The flavor was helped considerably by the cup of sugar that the recipe called for. I got the pie recipe from the Oregon Raspberry and Blackberry Commission. Oregon is the caneberry center of the universe. Caneberries are berries, like raspberries and blackberries, that grow on long canes rather than on bushes of ground plants. The recipe called for the marionberry, which is a type of blackberry native to Oregon. But I couldn't find fresh marionberries, so I substituted fresh blackberries from Mexico.

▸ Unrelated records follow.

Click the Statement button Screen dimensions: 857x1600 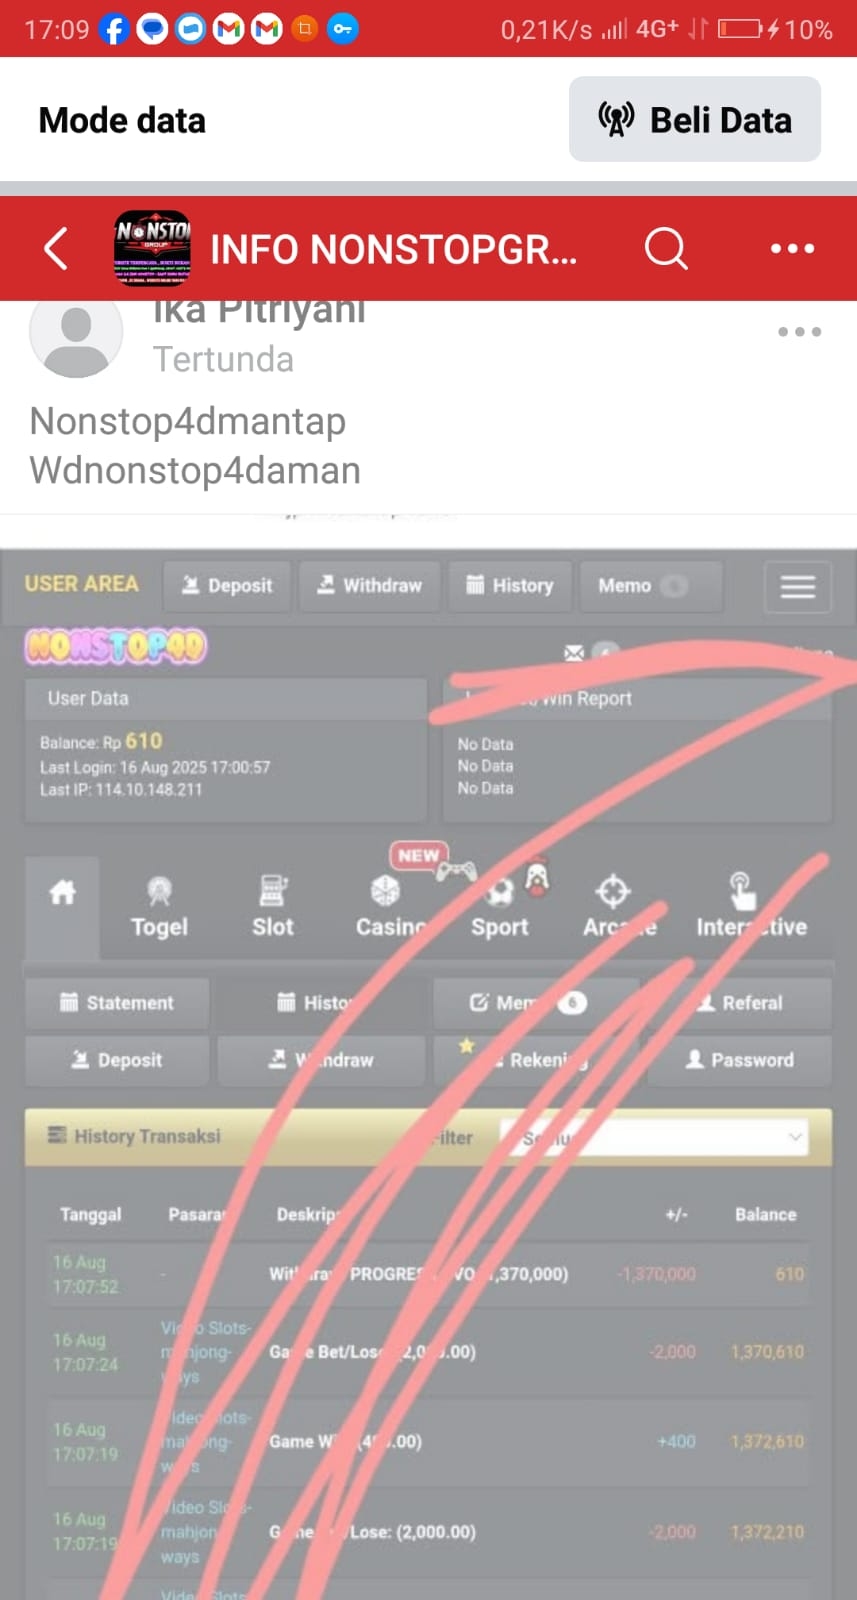(x=117, y=1002)
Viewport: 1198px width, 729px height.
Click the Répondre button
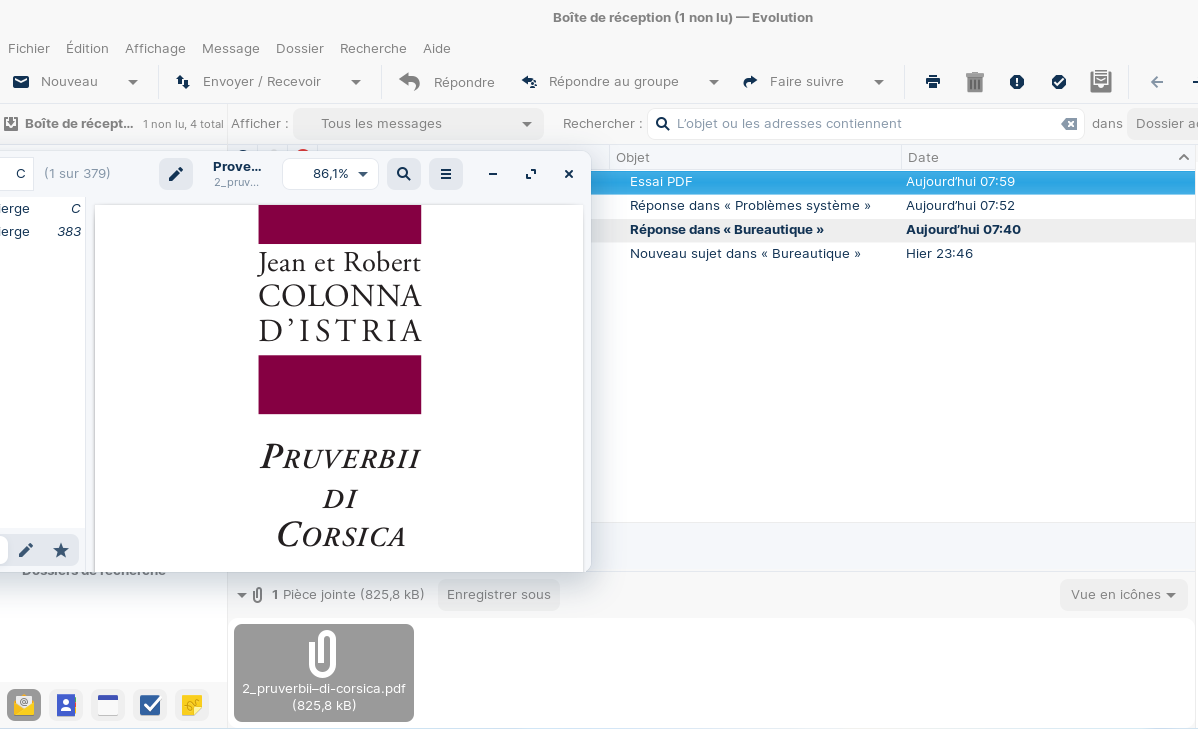[x=448, y=82]
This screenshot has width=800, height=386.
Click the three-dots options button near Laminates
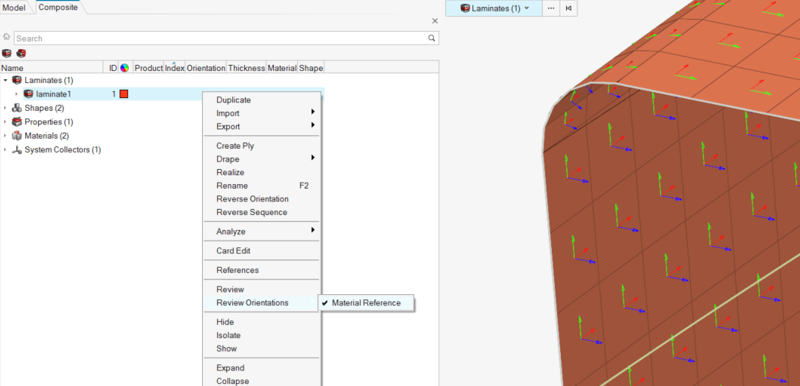[551, 8]
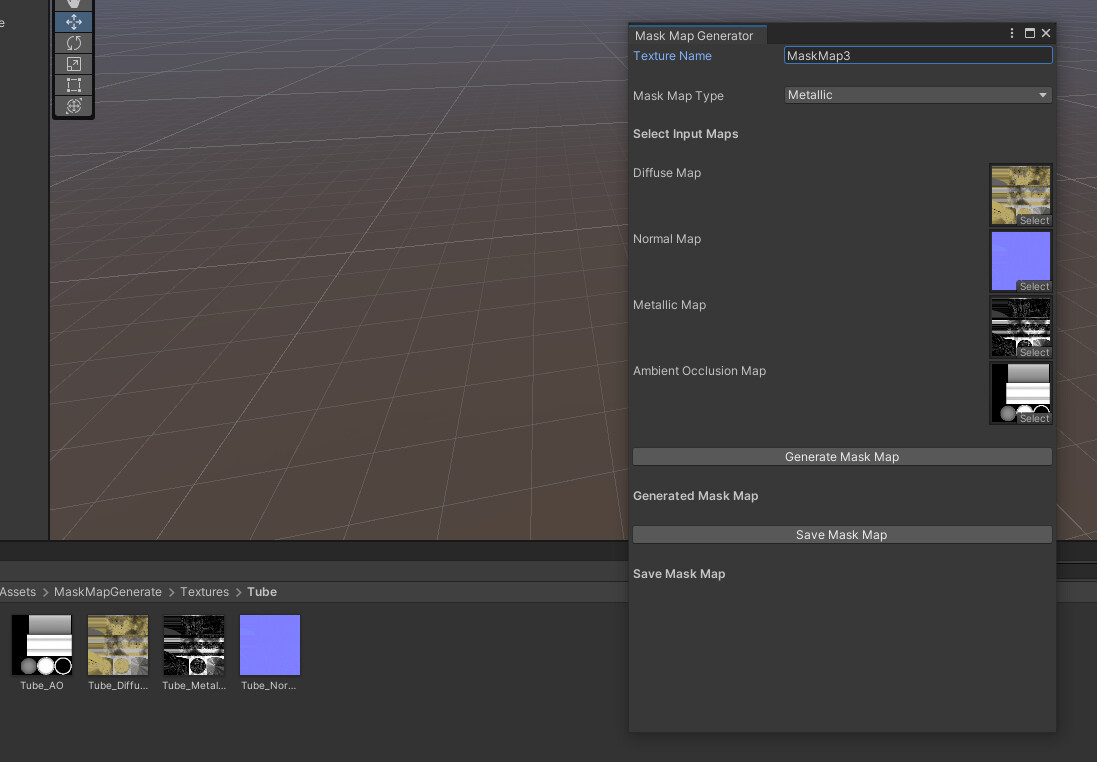This screenshot has height=762, width=1097.
Task: Switch to the Mask Map Generator tab
Action: coord(694,36)
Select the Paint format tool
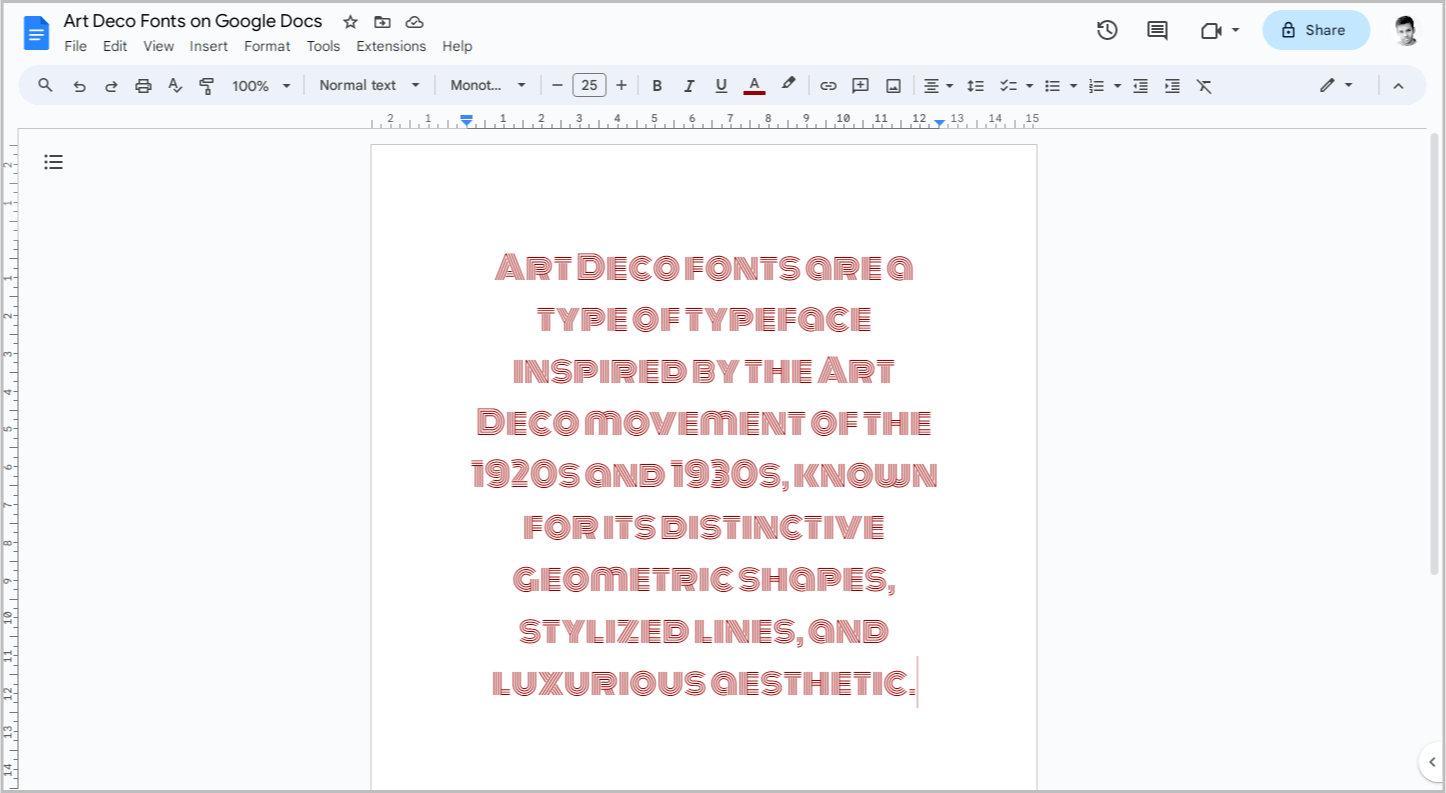 (206, 85)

Later Dan Brophy, a chef and instructor at the Western Culinary Institute in Portland, Ore., told me that marionberries had a more complex and better flavor than most blackberries. But he acknowledged they could be hard to find on the East Coast. Last month, for instance, when Brophy and a number of other chefs from the Northwest traveled to Baltimore for a weekend culinary event at the Harbor Court Hotel, the chefs brought marionberries with them.

The Mexican blackberries I bought at Whole Foods Market in Mount Washington were expensive, $3.49 for a container that held about 1 cup of fruit. I guess good health and good pie come at a price. In this case, 4 cups of blackberries cost about $14.

The blackberry pie, with its homemade (shortening-based) crust, was gorgeous. But it needed some sweetening. The recipe suggested a topping of homemade berry ice cream. I substituted my favorite pie topping - whipped cream flavored with vanilla and sugar.

The result was delicious. The tang of blackberries was complemented by the sweet whipped-cream topping and the flaky crust.

While the blackberries were loaded with anti-carcinogens and antioxidants, the sugar and whipped cream added a fistful of calories and fat.

So while I would like to think of my blackberry pie as health food, if pushed by nutritionists, I probably would have to label it a "mental-health" dish.

One more thing: Stoner told me that until the human trials are completed, no one knows for certain how many berries constitute a "protective dose." But the data from animal experiments indicate that it could be as high as a pound or two of berries per day.

If that turns out to be true, I would have to eat an entire pie. Once again, that is a concept of nutrition I could dig into.

Marionberry Pie

Serves 8 to 10

baked 9-inch pie shell

5 cups frozen marionberries (or blackberries), divided use

4 tablespoons cornstarch

1 cup granulated sugar

2 tablespoons lemon juice

Crush 2 1/2 cups of the berries with a fork or pastry blender; stir in cornstarch, sugar and lemon juice. (Return remaining berries to freezer.) Cook berry-cornstarch mixture over medium-high heat, stirring constantly, until mixture is clear and is thick enough to hold a plastic spoon straight up in center, 4 to 6 minutes.

Remove from heat and cool mixture completely in refrigerator, stirring occasionally. Remove remaining berries from freezer and gently fold into cooked, cooled berries. Turn into crust. Refrigerate until well chilled. Serve with ice cream or sweetened whipped cream.